Please help. I would be happy to provide any other information needed

What you expected to happen:

How to reproduce it:

Anything else we need to know:

Moved here from https://issues.apache.org/jira/browse/AIRFLOW-401

About this issue

Original URL
State: closed
Created 4 years ago
Reactions: 7
Comments: 71 (43 by maintainers)

Most upvoted comments

We just saw this on 2.0.1 when we added a largish number of new DAGs (We’re adding around 6000 DAGs total, but this seems to lock up when about 200 try to be scheduled at once).

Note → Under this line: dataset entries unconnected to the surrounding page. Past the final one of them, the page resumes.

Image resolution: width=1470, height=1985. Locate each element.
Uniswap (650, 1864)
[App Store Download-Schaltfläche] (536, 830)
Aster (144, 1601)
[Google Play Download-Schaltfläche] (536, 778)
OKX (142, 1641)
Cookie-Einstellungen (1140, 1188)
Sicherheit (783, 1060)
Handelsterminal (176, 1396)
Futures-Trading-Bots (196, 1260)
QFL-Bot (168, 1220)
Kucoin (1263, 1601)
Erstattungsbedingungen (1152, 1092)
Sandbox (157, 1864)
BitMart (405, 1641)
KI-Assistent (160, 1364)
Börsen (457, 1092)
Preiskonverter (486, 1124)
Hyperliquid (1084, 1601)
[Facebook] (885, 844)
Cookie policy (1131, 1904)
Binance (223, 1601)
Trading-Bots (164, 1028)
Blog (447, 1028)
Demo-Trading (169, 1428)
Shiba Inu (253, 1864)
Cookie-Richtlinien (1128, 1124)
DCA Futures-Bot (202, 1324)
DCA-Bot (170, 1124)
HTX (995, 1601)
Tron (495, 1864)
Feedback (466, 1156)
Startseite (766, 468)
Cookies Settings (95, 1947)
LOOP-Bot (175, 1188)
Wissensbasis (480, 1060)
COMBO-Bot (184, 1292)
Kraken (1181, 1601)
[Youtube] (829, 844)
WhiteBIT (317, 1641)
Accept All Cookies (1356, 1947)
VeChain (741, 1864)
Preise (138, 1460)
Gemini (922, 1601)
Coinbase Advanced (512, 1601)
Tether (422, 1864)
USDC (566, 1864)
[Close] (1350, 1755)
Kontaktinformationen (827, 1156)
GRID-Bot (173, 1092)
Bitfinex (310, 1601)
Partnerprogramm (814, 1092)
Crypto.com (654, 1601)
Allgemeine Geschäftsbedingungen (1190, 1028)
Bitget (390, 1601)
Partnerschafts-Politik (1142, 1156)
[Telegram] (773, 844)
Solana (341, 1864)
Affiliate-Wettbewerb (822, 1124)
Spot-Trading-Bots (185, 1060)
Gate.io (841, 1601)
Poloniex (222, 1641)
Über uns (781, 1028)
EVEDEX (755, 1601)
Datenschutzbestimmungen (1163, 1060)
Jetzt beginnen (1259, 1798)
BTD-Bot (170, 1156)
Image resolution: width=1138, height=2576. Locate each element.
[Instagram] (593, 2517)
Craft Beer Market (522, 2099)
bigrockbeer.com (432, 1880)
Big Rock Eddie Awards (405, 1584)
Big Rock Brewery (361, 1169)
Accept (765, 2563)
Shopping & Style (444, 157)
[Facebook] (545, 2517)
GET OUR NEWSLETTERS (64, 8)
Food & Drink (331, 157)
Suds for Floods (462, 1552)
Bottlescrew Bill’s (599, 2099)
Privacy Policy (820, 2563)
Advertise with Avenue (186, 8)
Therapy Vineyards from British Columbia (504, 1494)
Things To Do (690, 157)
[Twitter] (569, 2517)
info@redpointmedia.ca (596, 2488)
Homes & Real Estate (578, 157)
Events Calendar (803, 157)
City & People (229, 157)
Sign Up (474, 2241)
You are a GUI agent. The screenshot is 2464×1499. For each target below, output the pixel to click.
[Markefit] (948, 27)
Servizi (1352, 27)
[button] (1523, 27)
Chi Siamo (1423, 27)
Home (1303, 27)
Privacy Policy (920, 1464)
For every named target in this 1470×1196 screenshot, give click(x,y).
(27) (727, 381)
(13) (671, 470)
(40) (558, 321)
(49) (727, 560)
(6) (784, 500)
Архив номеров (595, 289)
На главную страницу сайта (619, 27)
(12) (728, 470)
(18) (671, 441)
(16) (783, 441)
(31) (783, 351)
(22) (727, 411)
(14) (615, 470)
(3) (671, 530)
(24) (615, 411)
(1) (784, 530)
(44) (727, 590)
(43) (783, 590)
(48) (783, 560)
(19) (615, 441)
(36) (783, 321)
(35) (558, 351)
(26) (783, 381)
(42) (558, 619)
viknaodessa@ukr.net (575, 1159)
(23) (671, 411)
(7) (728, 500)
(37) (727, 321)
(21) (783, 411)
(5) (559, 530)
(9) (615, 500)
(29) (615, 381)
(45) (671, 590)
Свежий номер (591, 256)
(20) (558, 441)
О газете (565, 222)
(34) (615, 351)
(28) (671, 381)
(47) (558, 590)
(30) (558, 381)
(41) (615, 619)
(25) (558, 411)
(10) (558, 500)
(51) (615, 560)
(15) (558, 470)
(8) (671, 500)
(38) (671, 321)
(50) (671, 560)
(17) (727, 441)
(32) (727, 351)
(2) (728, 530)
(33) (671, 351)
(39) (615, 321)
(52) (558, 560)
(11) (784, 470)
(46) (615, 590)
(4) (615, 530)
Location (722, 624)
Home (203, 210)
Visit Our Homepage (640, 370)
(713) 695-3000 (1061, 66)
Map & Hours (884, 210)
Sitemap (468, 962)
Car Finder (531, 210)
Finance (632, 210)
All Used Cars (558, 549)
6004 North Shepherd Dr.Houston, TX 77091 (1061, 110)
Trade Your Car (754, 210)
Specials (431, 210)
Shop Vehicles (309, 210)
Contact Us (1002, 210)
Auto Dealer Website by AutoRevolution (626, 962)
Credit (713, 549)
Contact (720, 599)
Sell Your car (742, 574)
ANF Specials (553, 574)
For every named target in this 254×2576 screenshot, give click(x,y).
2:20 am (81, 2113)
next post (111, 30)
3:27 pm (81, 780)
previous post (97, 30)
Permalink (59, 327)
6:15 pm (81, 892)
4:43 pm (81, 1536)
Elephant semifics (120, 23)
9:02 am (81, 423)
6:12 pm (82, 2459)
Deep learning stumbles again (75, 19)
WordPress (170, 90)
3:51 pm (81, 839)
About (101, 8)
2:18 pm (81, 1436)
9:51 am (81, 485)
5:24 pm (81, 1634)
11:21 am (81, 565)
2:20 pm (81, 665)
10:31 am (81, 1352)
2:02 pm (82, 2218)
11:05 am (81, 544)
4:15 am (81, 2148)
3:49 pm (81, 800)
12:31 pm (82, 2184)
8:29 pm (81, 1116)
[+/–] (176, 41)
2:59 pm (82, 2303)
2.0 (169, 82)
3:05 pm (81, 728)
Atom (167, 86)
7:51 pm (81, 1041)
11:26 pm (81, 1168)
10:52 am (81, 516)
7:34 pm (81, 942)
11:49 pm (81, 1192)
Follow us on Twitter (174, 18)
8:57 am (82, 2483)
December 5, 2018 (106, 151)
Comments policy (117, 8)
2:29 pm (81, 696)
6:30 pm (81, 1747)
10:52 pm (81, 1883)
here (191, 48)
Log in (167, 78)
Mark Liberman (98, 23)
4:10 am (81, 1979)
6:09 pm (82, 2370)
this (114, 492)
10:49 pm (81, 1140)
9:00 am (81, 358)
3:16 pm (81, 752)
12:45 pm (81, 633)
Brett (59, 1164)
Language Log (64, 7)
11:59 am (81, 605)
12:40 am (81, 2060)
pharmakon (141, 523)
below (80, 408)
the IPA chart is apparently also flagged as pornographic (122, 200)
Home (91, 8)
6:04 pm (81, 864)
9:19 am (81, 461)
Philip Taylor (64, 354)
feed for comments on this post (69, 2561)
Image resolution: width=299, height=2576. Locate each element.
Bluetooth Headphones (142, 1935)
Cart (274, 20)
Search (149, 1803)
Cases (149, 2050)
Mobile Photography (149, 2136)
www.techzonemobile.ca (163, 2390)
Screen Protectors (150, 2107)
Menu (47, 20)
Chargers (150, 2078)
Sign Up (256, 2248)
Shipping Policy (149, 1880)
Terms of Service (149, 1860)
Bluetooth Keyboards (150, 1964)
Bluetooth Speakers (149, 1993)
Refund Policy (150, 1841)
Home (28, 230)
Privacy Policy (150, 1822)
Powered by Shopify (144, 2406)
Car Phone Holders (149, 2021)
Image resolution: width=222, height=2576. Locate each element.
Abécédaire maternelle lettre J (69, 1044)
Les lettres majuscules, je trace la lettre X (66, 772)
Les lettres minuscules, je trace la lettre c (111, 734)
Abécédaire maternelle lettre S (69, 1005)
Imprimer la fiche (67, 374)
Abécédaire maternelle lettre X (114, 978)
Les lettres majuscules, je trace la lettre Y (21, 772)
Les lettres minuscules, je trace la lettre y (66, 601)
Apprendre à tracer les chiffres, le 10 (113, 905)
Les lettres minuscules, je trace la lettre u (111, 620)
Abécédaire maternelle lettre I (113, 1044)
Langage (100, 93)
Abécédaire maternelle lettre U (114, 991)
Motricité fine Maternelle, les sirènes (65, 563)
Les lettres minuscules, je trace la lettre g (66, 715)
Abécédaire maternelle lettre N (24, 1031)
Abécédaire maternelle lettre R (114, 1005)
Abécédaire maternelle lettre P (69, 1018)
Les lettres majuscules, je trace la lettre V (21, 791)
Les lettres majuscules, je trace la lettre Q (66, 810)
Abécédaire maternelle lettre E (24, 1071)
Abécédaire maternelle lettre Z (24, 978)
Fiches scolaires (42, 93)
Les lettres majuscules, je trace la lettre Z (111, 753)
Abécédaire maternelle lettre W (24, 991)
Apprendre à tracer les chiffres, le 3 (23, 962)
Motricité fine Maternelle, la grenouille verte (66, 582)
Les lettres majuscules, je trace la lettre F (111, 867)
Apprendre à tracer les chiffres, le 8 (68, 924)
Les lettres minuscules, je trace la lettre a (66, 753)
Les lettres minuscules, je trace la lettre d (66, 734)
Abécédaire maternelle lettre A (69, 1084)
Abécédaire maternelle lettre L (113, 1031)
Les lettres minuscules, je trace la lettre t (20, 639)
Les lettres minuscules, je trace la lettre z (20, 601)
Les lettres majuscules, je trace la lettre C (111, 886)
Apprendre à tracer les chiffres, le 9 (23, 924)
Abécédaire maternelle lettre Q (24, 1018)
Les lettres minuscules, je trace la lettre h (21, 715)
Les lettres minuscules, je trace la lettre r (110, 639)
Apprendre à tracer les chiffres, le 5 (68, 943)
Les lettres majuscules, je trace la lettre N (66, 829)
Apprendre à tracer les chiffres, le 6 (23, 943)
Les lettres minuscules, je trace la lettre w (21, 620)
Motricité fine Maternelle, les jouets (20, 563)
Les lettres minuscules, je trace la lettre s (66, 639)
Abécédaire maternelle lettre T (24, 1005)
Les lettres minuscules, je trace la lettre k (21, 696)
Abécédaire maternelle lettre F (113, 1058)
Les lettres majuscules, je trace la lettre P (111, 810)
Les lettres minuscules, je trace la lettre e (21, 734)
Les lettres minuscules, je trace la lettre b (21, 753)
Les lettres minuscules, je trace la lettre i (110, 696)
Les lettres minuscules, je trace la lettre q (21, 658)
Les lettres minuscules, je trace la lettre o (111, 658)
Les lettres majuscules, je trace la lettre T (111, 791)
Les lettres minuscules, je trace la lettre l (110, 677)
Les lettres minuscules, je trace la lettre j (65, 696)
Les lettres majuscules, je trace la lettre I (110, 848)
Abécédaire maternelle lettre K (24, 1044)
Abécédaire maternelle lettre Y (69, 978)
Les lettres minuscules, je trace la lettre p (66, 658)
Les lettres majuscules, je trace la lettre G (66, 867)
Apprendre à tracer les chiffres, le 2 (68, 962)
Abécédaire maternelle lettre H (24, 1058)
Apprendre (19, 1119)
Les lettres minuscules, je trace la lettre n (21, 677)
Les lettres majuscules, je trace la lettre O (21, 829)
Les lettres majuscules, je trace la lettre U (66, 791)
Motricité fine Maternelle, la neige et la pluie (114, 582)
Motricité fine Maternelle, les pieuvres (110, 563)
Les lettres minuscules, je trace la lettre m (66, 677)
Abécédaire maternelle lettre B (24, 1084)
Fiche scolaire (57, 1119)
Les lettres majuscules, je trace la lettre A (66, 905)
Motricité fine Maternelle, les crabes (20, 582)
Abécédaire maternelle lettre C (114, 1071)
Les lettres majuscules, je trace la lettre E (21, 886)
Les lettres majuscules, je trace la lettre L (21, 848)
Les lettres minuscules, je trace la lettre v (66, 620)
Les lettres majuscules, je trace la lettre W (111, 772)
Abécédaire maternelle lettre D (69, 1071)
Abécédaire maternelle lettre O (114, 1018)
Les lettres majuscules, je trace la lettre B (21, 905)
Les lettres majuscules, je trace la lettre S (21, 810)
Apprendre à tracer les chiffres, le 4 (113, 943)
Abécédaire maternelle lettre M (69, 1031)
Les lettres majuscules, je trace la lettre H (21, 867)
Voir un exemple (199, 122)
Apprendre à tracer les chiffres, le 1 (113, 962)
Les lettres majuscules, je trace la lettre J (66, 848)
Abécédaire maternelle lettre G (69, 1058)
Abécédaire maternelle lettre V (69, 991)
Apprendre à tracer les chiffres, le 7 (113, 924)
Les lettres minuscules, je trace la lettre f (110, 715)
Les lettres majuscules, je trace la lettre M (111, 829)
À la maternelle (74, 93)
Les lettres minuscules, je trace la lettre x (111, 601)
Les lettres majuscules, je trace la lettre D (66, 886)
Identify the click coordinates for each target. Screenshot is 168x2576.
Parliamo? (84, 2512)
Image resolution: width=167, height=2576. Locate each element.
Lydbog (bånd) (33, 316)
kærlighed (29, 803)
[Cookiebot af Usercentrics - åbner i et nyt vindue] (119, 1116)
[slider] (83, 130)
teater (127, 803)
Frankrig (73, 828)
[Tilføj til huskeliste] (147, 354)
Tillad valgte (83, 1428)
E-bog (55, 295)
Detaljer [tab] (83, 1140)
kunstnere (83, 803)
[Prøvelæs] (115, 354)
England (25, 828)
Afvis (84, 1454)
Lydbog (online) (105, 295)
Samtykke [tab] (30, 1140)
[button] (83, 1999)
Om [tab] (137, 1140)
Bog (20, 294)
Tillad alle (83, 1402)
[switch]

Here’s py-spy stacktraces from our scheduler:

Process 6: /usr/local/bin/python /usr/local/bin/airflow scheduler
Python v3.8.7 (/usr/local/bin/python3.8)
Thread 0x7FF5C09C8740 (active): "MainThread"
    _send (multiprocessing/connection.py:368)
    _send_bytes (multiprocessing/connection.py:411)
    send (multiprocessing/connection.py:206)
    send_callback_to_execute (airflow/utils/dag_processing.py:283)
    _send_dag_callbacks_to_processor (airflow/jobs/scheduler_job.py:1795)
    _schedule_dag_run (airflow/jobs/scheduler_job.py:1762)
    _do_scheduling (airflow/jobs/scheduler_job.py:1521)
    _run_scheduler_loop (airflow/jobs/scheduler_job.py:1382)
    _execute (airflow/jobs/scheduler_job.py:1280)
    run (airflow/jobs/base_job.py:237)
    scheduler (airflow/cli/commands/scheduler_command.py:63)
    wrapper (airflow/utils/cli.py:89)
    command (airflow/cli/cli_parser.py:48)
    main (airflow/__main__.py:40)
    <module> (airflow:8)
 
Process 77: airflow scheduler -- DagFileProcessorManager
Python v3.8.7 (/usr/local/bin/python3.8)
Thread 0x7FF5C09C8740 (active): "MainThread"
    _send (multiprocessing/connection.py:368)
    _send_bytes (multiprocessing/connection.py:405)
    send (multiprocessing/connection.py:206)
    _run_parsing_loop (airflow/utils/dag_processing.py:698)
    start (airflow/utils/dag_processing.py:596)
    _run_processor_manager (airflow/utils/dag_processing.py:365)
    run (multiprocessing/process.py:108)
    _bootstrap (multiprocessing/process.py:315)
    _launch (multiprocessing/popen_fork.py:75)
    __init__ (multiprocessing/popen_fork.py:19)
    _Popen (multiprocessing/context.py:277)
    start (multiprocessing/process.py:121)
    start (airflow/utils/dag_processing.py:248)
    _execute (airflow/jobs/scheduler_job.py:1276)
    run (airflow/jobs/base_job.py:237)
    scheduler (airflow/cli/commands/scheduler_command.py:63)
    wrapper (airflow/utils/cli.py:89)
    command (airflow/cli/cli_parser.py:48)
    main (airflow/__main__.py:40)
    <module> (airflow:8)

What I think is happening is that the pipe between the DagFileProcessorAgent and the DagFileProcessorManager is full and is causing the Scheduler to deadlock.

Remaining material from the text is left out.